> TEKS YANG DIBERIKAN
- - -

Jejak profetik dalam kehidupan modern
Ditengah dunia yang serba cepat dan digital, manusia kini lebih mudah berbicara dibanding mendengar. Namun jauh sebelum era media sosial, Rasulullah SAW sudah mencontohkan bagaimana komunikasi seharusnya dijalankan jujur, Amanah, bijaksana, dan menebar kebaikan.
Fitri Yanti, peneliti dari Universitas Raden Intan Lampung, menyebut dalam jurnal Al-Ummah (2020) bahwa komunikasi profetik bukan sekadar proses penyampaian pesan, melainkan juga upaya untuk menuntut moral manusia pada kebaikan dan keadilan. "Komunikasi profetik adalah komunikasi yang membawa nilai, bukan sekadar kata-kata tanpa arah" kutipnya dalam artikelnya.

- - -

> INFORMASI YANG DITAMPILKAN
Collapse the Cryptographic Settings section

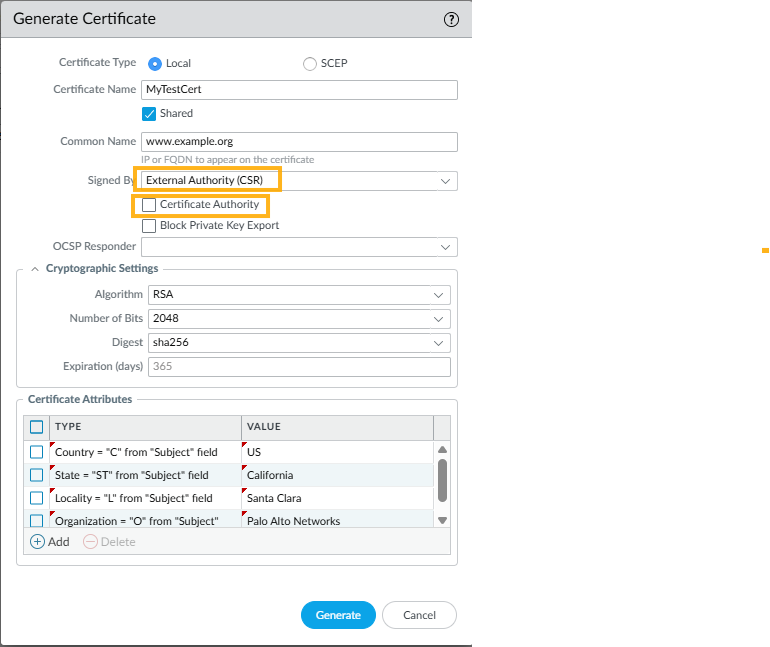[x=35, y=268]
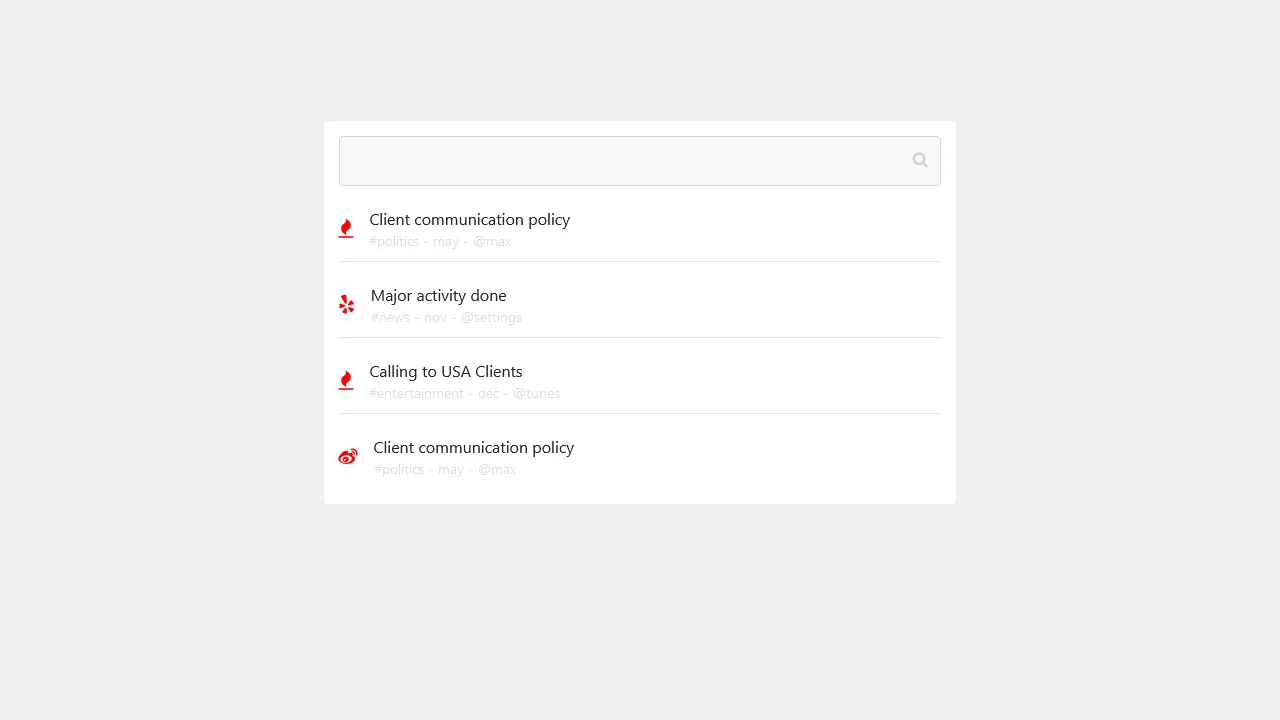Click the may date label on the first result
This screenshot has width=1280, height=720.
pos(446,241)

- - -

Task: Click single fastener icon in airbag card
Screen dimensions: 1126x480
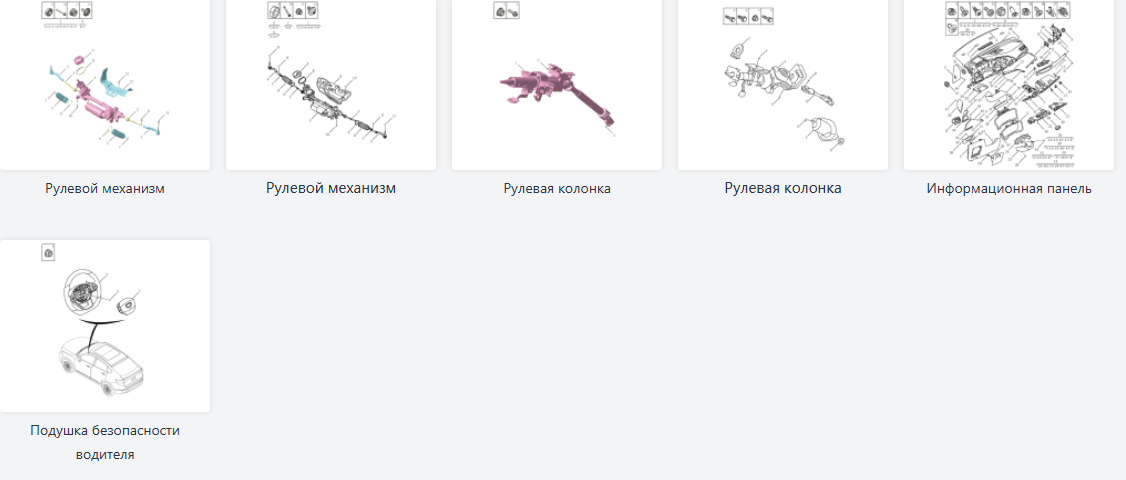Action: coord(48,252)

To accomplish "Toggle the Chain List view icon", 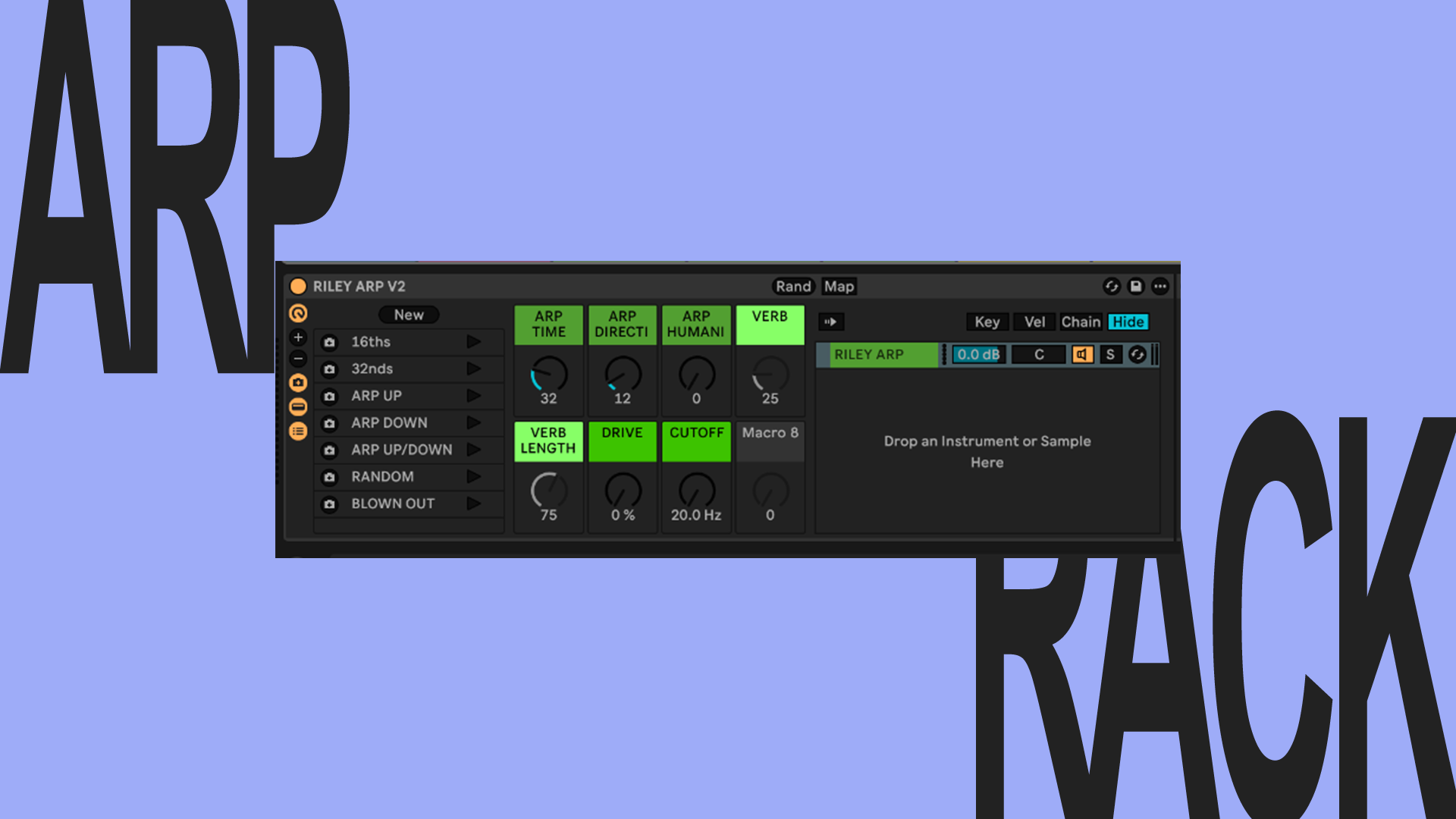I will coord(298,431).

- - -

> TUGAS DAN LATIHAN
(1) Menurut teks tentang komunikasi profetik, Fitri Yanti adalah peneliti dari universitas mana?
(2) Tuliskan lanjutan teks tentang komunikasi profetik, dimulai setelah kalimat terakhirnya.

> JAWABAN TIAP TUGAS
(1) Universitas Raden Intan Lampung.

(2)
Nilai-nilai profetik, shiddiq (jujur), Amanah (dapat dipercaya), tabligh (menyampaikan kebenaran), dan fathanah (bijaksana) kini seolah menjadi barang langka ditengah hiruk pikuk percakapan digital, justru nilai-nilai itulah yang bisa menenangkan hati dan menjaga makna setiap kata.
Media Sosial dan Dakwah yang Menghibur
Fenomena baru muncul dari anak muda yang mencoba menghidupkan komunikasi profetik lewat dunia maya. Salah satunya ada Komunitas Musisi Mengaji (Komuji). Melalui lagu, video pendek, dan unggahan di Instagram, mereka menyampaikan pesan dakwah yang lembur, segar, dan penuh makna.
Penelitian Ratu Arti W. Sari dalam Jurnal Media Nusantara 2023 menemukan bahwa Komuji tidak hanya menyebarkan konten hiburan, tetapi juga nilai humanisasi, liberasi, dan transendensi. Tiga prinsip utama dalam komunikasi profetik. "Anak muda perlu diajak berdialog, bukan digurui" kata salah satu anggota Komuji dalam wawancara di akun Instagram mereka. "lewat music dan pesan positif, kami mencoba menebar semangat kebaikan."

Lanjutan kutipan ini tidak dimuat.